**WHAT IS NEEDED**
Starting at the line that contains "Where should I", reproduce every line through the end of the entries below, with no pictures in the copy.

Screenshot grounding data:
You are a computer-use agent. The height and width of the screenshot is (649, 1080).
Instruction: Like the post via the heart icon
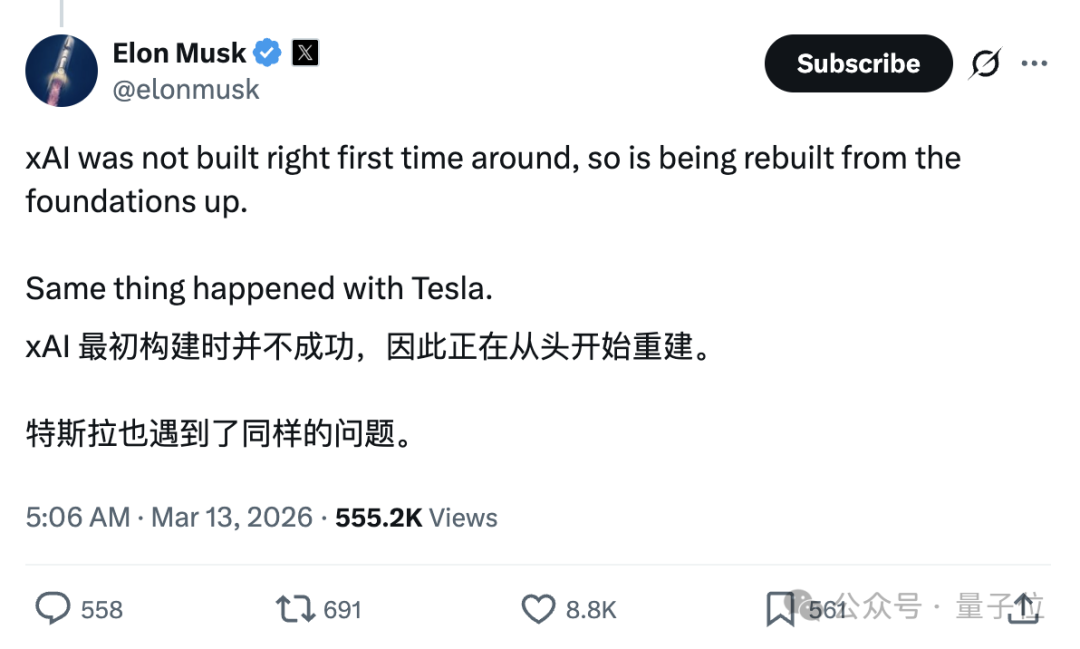pyautogui.click(x=539, y=608)

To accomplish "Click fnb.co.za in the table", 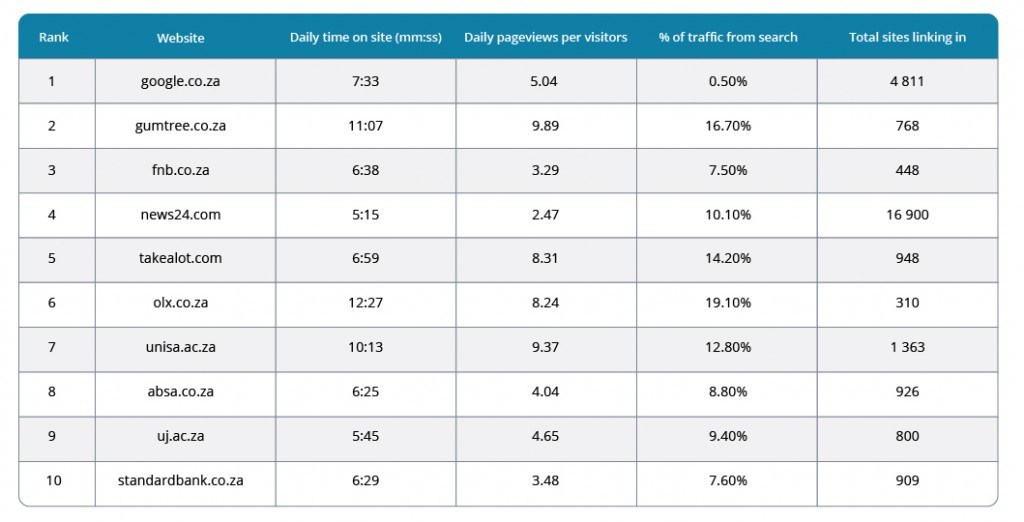I will [180, 170].
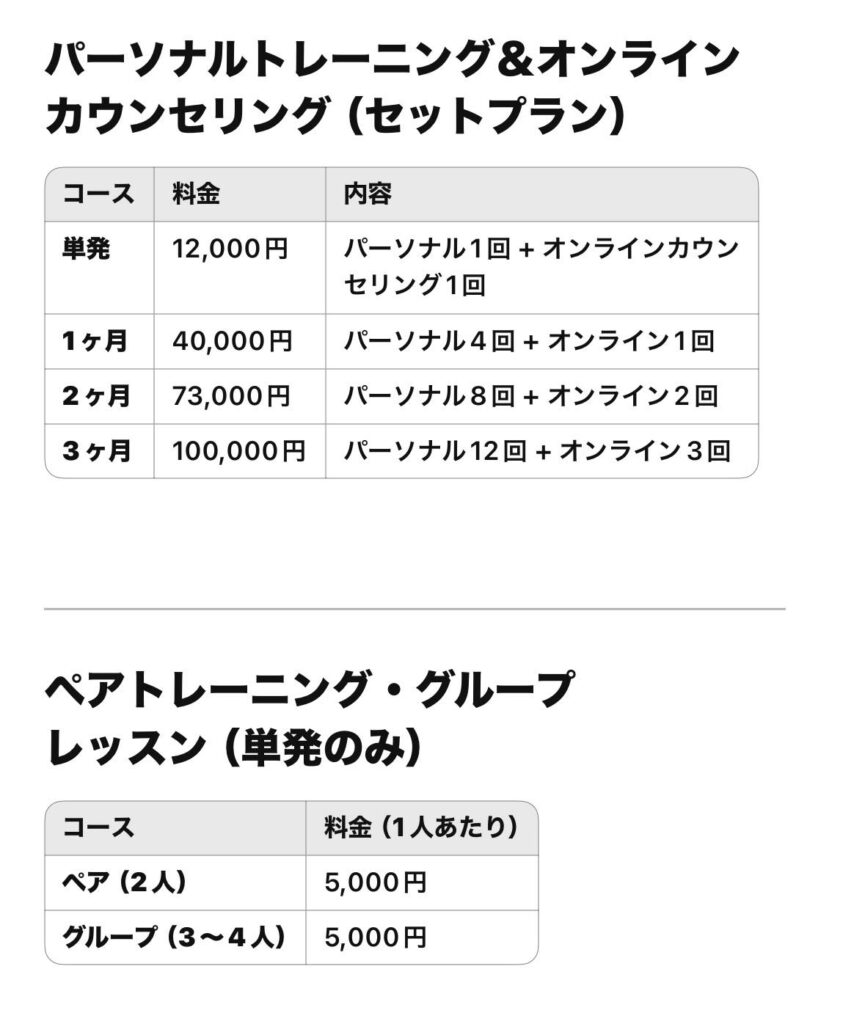Select the 内容 column header

[x=367, y=195]
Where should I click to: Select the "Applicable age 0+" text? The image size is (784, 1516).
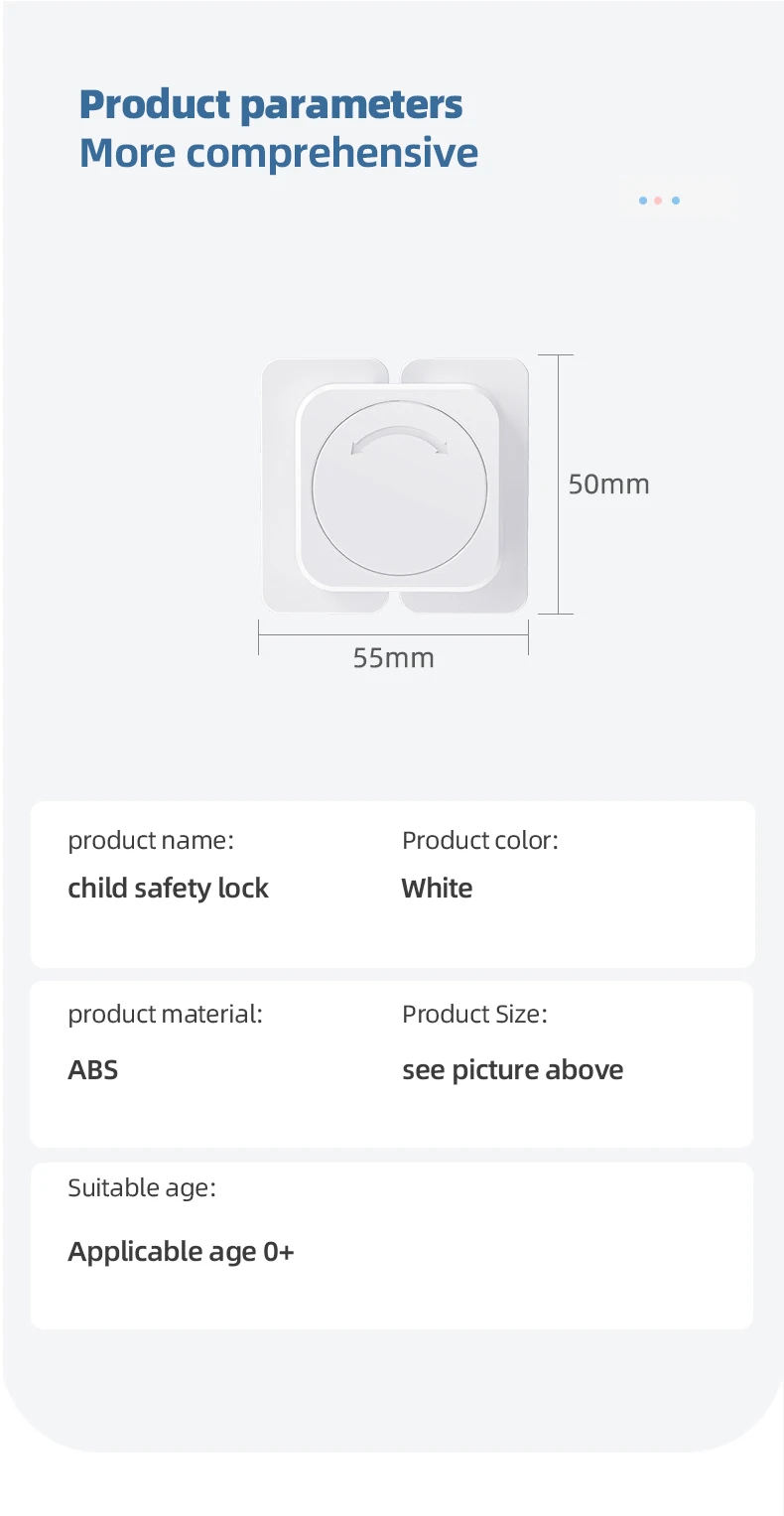click(x=181, y=1252)
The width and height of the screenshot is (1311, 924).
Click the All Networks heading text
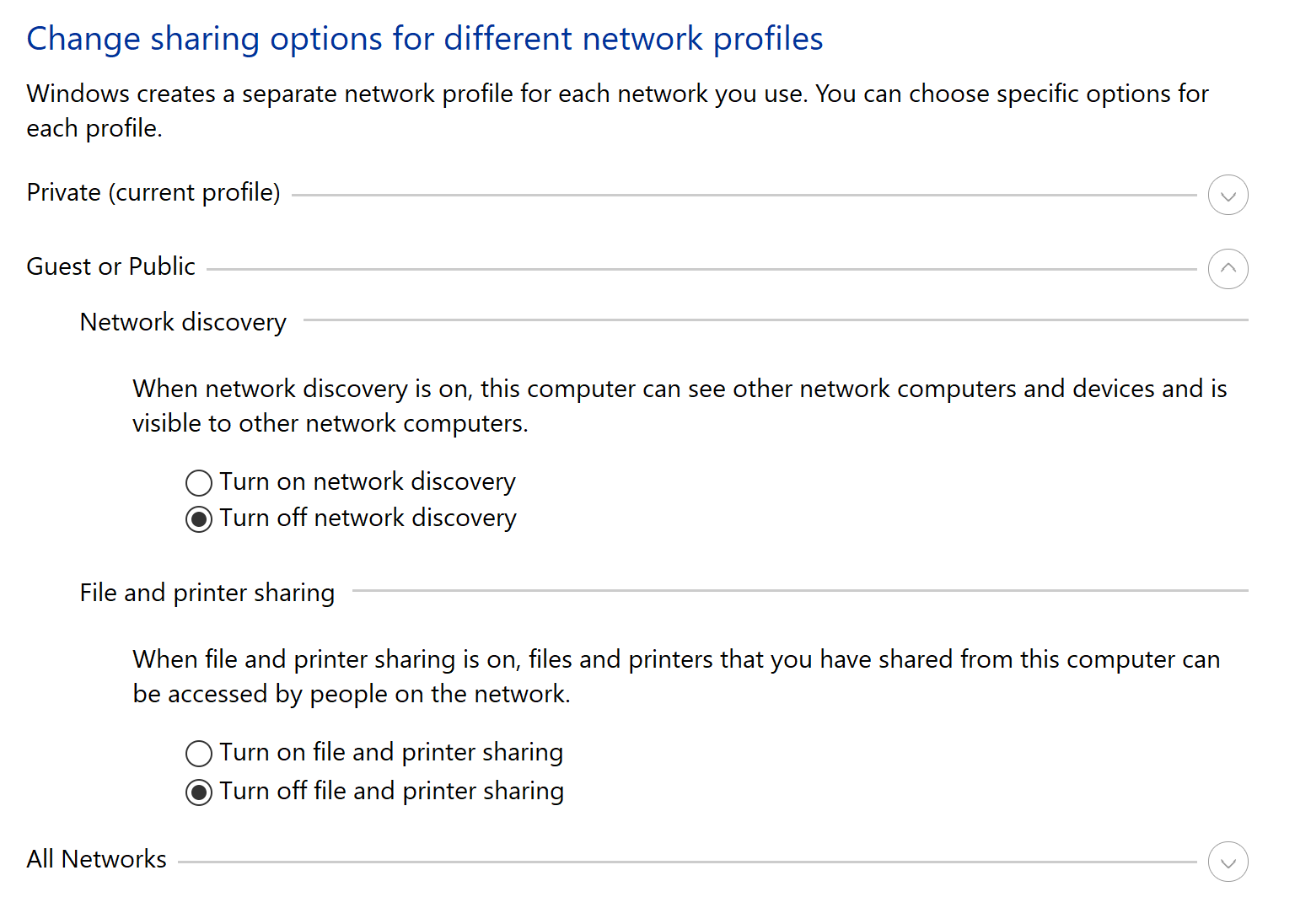(x=97, y=859)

**TASK RESULT**
Where should I click to: Select the "Applicable age 0+" text? The image size is (784, 1516).
click(x=181, y=1252)
The width and height of the screenshot is (1311, 924).
Click the All Networks heading text
(x=97, y=859)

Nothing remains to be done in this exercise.